- _EXERCISE AIM_
What appears in the data must be reproduced exactly.

(Stored data entries)
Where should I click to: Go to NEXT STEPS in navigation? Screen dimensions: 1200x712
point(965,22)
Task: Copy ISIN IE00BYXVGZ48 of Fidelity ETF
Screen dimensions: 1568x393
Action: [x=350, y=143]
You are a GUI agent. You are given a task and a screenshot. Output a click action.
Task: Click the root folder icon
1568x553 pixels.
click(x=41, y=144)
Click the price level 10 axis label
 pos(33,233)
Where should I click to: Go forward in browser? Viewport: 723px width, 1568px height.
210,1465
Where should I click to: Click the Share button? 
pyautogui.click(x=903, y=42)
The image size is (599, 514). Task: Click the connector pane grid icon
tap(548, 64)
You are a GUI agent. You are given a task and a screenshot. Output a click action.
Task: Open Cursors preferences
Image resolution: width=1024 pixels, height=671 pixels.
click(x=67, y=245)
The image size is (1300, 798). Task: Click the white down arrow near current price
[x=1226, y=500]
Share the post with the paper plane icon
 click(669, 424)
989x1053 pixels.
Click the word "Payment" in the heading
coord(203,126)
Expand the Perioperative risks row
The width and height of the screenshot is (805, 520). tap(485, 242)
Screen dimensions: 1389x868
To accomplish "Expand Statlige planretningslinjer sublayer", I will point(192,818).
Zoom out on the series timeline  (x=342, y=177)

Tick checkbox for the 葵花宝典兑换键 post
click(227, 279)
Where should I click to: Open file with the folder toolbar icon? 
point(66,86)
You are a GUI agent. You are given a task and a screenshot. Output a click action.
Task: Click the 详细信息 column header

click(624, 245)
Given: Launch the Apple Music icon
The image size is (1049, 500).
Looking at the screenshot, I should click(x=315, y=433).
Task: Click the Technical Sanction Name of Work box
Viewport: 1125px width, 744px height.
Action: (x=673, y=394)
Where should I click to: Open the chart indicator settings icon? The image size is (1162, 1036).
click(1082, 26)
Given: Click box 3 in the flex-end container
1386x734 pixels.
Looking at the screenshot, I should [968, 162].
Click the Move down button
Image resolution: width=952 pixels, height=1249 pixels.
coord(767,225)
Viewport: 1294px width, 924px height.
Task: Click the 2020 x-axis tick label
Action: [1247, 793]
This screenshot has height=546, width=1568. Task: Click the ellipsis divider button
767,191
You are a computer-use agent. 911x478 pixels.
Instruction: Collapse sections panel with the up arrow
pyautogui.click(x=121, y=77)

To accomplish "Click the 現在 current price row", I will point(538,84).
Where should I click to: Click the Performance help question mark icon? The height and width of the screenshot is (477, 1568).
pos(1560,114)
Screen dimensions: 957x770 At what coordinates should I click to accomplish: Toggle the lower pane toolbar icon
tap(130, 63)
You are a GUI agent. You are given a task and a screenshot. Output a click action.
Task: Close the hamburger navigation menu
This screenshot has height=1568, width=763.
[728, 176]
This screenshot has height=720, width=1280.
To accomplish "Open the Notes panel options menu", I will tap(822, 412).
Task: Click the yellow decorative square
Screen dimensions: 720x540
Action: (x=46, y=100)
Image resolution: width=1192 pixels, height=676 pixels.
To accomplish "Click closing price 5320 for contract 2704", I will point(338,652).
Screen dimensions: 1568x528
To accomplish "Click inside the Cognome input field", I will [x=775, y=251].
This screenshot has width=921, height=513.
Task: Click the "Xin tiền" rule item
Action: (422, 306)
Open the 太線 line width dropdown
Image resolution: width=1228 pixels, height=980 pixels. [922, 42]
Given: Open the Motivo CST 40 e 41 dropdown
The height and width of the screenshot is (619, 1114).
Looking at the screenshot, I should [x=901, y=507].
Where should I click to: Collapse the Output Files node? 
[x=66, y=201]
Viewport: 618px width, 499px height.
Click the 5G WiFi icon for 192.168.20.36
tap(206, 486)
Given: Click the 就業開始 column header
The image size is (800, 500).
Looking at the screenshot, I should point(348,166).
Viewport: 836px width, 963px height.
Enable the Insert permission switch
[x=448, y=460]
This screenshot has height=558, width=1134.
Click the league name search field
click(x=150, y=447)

- _ANSWER BOX_
Where should I click to: Go to NEXT STEPS in navigation? Screen dimensions: 1200x712
point(965,22)
Task: Copy ISIN IE00BYXVGZ48 of Fidelity ETF
Screen dimensions: 1568x393
Action: [x=350, y=143]
You are a GUI agent. You are given a task and a screenshot. Output a click action.
Task: Click the root folder icon
1568x553 pixels.
click(x=41, y=144)
Click the price level 10 axis label
 pos(33,233)
Where should I click to: Go forward in browser? Viewport: 723px width, 1568px height.
210,1465
Where should I click to: Click the Share button? 
pyautogui.click(x=903, y=42)
The image size is (599, 514). Task: Click the connector pane grid icon
tap(548, 64)
You are a GUI agent. You are given a task and a screenshot. Output a click action.
Task: Open Cursors preferences
Image resolution: width=1024 pixels, height=671 pixels.
click(x=67, y=245)
The image size is (1300, 798). Task: Click the white down arrow near current price
[x=1226, y=500]
Share the post with the paper plane icon
 click(669, 424)
989x1053 pixels.
Click the word "Payment" in the heading
coord(203,126)
Expand the Perioperative risks row
The width and height of the screenshot is (805, 520). tap(485, 242)
Screen dimensions: 1389x868
To accomplish "Expand Statlige planretningslinjer sublayer", I will point(192,818).
Zoom out on the series timeline  (x=342, y=177)

Tick checkbox for the 葵花宝典兑换键 post
click(227, 279)
Where should I click to: Open file with the folder toolbar icon? 
point(66,86)
You are a GUI agent. You are given a task and a screenshot. Output a click action.
Task: Click the 详细信息 column header

click(624, 245)
Given: Launch the Apple Music icon
The image size is (1049, 500).
Looking at the screenshot, I should click(x=315, y=433).
Task: Click the Technical Sanction Name of Work box
Viewport: 1125px width, 744px height.
Action: (x=673, y=394)
Where should I click to: Open the chart indicator settings icon? The image size is (1162, 1036).
click(1082, 26)
Given: Click box 3 in the flex-end container
1386x734 pixels.
Looking at the screenshot, I should [968, 162].
Click the Move down button
Image resolution: width=952 pixels, height=1249 pixels.
coord(767,225)
Viewport: 1294px width, 924px height.
Task: Click the 2020 x-axis tick label
Action: [1247, 793]
This screenshot has height=546, width=1568. Task: Click the ellipsis divider button
767,191
You are a computer-use agent. 911x478 pixels.
Instruction: Collapse sections panel with the up arrow
pyautogui.click(x=121, y=77)

To accomplish "Click the 現在 current price row", I will point(538,84).
Where should I click to: Click the Performance help question mark icon? The height and width of the screenshot is (477, 1568).
pos(1560,114)
Screen dimensions: 957x770 At what coordinates should I click to accomplish: Toggle the lower pane toolbar icon
tap(130, 63)
You are a GUI agent. You are given a task and a screenshot. Output a click action.
Task: Close the hamburger navigation menu
This screenshot has height=1568, width=763.
[728, 176]
This screenshot has height=720, width=1280.
To accomplish "Open the Notes panel options menu", I will tap(822, 412).
Task: Click the yellow decorative square
Screen dimensions: 720x540
Action: (x=46, y=100)
Image resolution: width=1192 pixels, height=676 pixels.
To accomplish "Click closing price 5320 for contract 2704", I will point(338,652).
Screen dimensions: 1568x528
To accomplish "Click inside the Cognome input field", I will [x=775, y=251].
This screenshot has width=921, height=513.
Task: Click the "Xin tiền" rule item
Action: (422, 306)
Open the 太線 line width dropdown
Image resolution: width=1228 pixels, height=980 pixels. [922, 42]
Given: Open the Motivo CST 40 e 41 dropdown
The height and width of the screenshot is (619, 1114).
Looking at the screenshot, I should [x=901, y=507].
Where should I click to: Collapse the Output Files node? 
[x=66, y=201]
Viewport: 618px width, 499px height.
Click the 5G WiFi icon for 192.168.20.36
tap(206, 486)
Given: Click the 就業開始 column header
The image size is (800, 500).
Looking at the screenshot, I should point(348,166).
Viewport: 836px width, 963px height.
Enable the Insert permission switch
[x=448, y=460]
This screenshot has height=558, width=1134.
Click the league name search field
click(x=150, y=447)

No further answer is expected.